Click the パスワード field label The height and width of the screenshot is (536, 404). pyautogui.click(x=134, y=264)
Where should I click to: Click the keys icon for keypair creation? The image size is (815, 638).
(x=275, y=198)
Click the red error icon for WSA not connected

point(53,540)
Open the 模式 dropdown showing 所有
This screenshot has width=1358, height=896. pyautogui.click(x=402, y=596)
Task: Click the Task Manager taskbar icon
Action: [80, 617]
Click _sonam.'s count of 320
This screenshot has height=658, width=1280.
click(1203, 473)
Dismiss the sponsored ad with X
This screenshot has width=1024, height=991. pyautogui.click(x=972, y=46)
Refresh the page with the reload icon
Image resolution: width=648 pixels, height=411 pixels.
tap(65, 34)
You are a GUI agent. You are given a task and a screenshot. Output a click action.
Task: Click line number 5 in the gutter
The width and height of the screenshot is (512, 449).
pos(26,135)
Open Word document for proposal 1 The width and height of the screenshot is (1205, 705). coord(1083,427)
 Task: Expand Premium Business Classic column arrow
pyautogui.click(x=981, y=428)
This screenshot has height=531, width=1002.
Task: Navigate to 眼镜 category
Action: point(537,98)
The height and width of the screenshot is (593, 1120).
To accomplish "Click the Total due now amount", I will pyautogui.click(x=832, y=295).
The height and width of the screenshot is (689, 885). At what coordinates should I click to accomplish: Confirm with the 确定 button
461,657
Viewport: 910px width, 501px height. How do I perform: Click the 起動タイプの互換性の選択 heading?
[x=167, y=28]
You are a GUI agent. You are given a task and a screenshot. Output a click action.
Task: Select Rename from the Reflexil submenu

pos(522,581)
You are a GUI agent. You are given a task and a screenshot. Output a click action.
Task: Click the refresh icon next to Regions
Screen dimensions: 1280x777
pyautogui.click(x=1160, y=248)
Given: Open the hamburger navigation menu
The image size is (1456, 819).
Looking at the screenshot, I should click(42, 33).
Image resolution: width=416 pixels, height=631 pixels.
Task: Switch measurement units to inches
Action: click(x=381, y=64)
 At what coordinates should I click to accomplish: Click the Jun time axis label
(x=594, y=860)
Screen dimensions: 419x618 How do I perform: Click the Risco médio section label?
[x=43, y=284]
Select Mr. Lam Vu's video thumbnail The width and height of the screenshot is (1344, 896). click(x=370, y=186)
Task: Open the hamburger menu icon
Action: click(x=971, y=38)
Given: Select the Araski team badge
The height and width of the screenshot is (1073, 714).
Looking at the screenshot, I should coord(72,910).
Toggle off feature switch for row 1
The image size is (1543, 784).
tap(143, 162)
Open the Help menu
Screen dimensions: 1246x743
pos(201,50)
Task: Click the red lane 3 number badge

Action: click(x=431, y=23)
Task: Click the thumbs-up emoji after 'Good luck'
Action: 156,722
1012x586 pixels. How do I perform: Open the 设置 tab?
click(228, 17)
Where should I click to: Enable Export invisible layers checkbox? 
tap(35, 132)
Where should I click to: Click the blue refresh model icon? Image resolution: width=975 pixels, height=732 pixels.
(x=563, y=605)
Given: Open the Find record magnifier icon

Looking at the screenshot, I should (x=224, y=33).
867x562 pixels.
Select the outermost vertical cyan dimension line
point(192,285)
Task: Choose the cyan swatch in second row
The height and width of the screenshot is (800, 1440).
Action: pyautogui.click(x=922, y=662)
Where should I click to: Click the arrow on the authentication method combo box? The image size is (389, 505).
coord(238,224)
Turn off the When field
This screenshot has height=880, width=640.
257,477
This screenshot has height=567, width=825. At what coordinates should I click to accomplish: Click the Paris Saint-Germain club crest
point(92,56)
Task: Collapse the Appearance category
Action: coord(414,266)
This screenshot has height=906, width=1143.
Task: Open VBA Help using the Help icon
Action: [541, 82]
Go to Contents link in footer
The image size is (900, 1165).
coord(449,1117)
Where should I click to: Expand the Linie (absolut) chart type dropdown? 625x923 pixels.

□ □ □

▶ [About this exercise]:
For each line of the material that contains "field", return a copy.

▶ [Exercise answer]:
Click the パスワード field label The height and width of the screenshot is (536, 404). pyautogui.click(x=134, y=264)
Turn off the When field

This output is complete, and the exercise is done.